Overview

Over time, resulting bouts of inflammation permanently damage the myelin sheath and disrupt nerve transmission to and from the brain. When that happens, patients experience dizziness or balance disorders, mobility problems, numbness, fatigue, and even depression.

Currently, there is no cure for MS. Patients are encouraged to try to manage symptoms via stress reduction and treatment with immunosuppressive corticosteroids or other “disease-modifying” therapies (DMTs), such as interferon. At best, these interventions decrease attack frequency and severity, but they are not a cure.

Our Approach

Several LJI investigators are exploring novel approaches to treat groups of autoimmune disorders that include multiple sclerosis.
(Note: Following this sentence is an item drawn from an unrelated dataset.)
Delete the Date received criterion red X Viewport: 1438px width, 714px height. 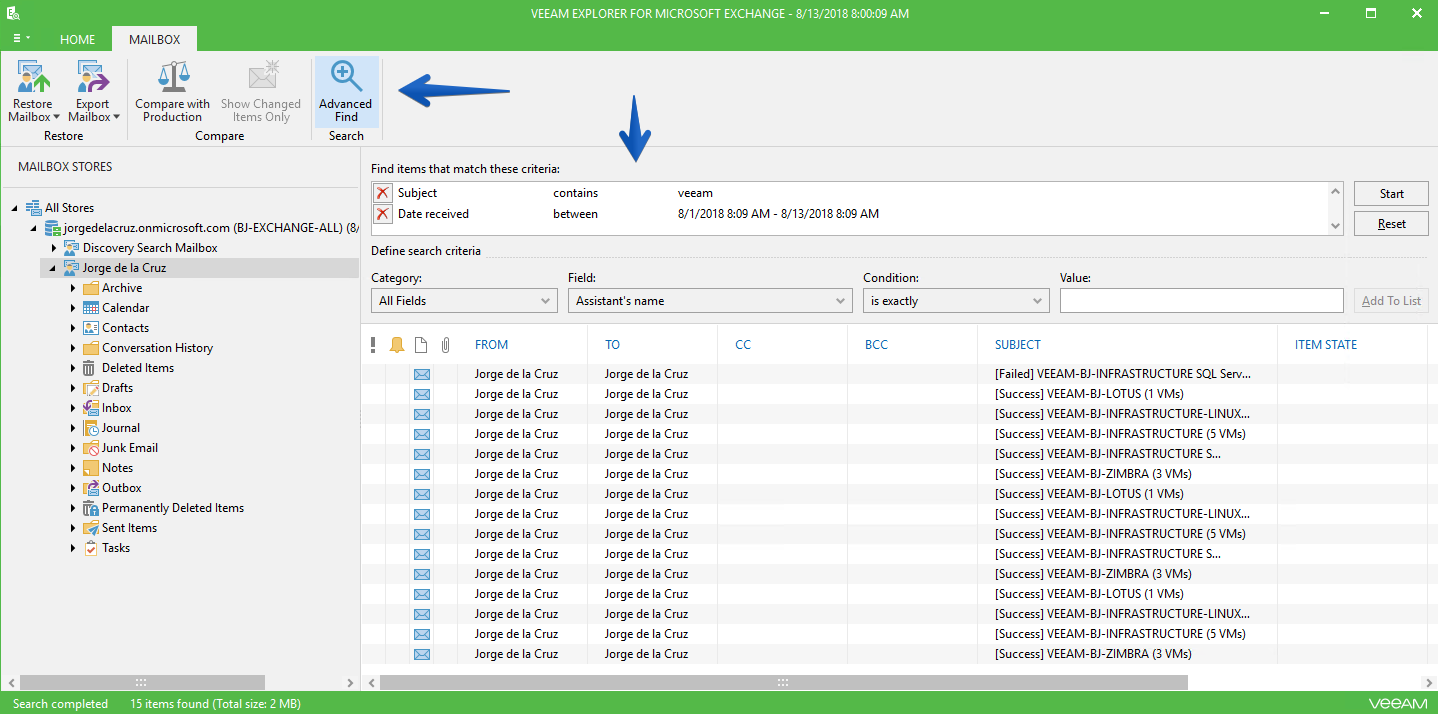382,214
Among them is Professor Amnon Altman, Ph.D., who discovered that an enzyme called protein kinase C theta (PKCθ) is essential for T cell activation and survival. He is now pursuing whether blocking PKCθ activity would benefit patients with MS, rheumatoid arthritis (RA) or other autoimmune diseases.
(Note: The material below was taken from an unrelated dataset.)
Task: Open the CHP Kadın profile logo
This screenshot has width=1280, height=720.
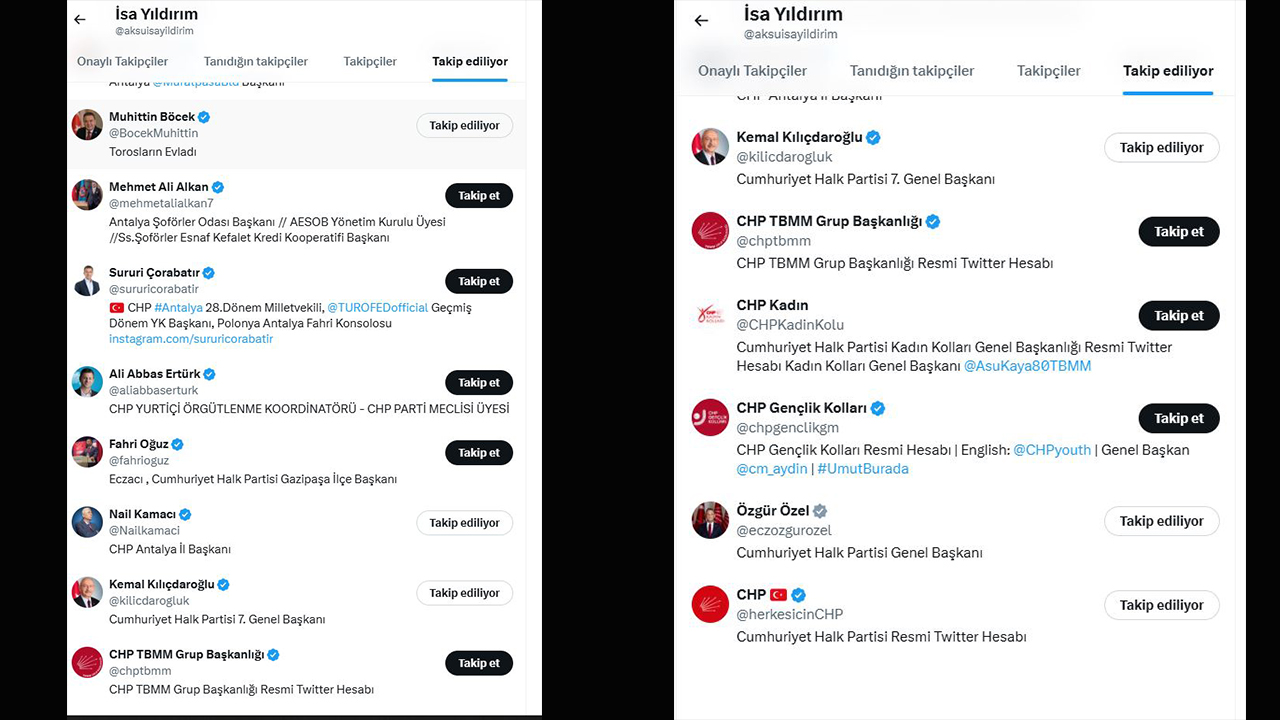Action: pyautogui.click(x=710, y=314)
LJI Professor Anjana Rao, Ph.D., has applied next-generation DNA sequencing technologies to show how loss of proteins of the TET family disrupts “epigenetic” modification of DNA called methylation. DNA methylation is most often associated with gene silencing, and TET proteins catalyze DNA demethylation. Thus, their loss, which is documented in some cancers, could up-regulate genes that foster tumor formation. Interestingly, TET protein loss also provokes expression of inflammatory factors that trigger autoimmunity, suggesting that restoring normal TET protein function could have both an anti-autoimmune or anti-cancer effects.

Crossing Barriers
Specific to MS, an ongoing question is how autoimmune T cells, which are usually kept out of the brain by an impenetrable vascular network known as the blood-brain barrier, gain entry into the central nervous system in the first place. LJI Professor Catherine “Lynn” Hedrick, Ph.D., recently discovered that T cells are granted access to that protected space by other immune cells and by macrophages, a subset of immune cells better known as the immune system’s cleanup crew.
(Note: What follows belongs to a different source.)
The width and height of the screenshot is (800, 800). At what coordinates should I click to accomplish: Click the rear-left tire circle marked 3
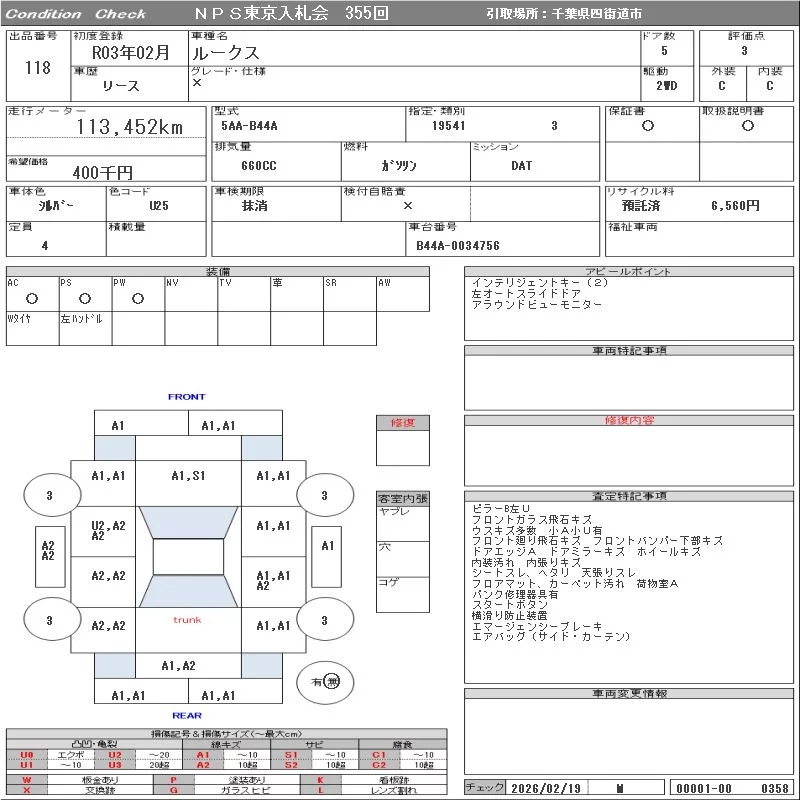[49, 620]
Working in a mouse model of MS, she found that macrophages emit a siren song of chemical signals that attract autoimmune T cells to the central nervous system and act to exacerbate inflammation and disease severity. Analysis of a small pilot study of patients with multiple sclerosis confirmed that the same communications channels may be used to send communiqués between the brain and immune system in human subjects.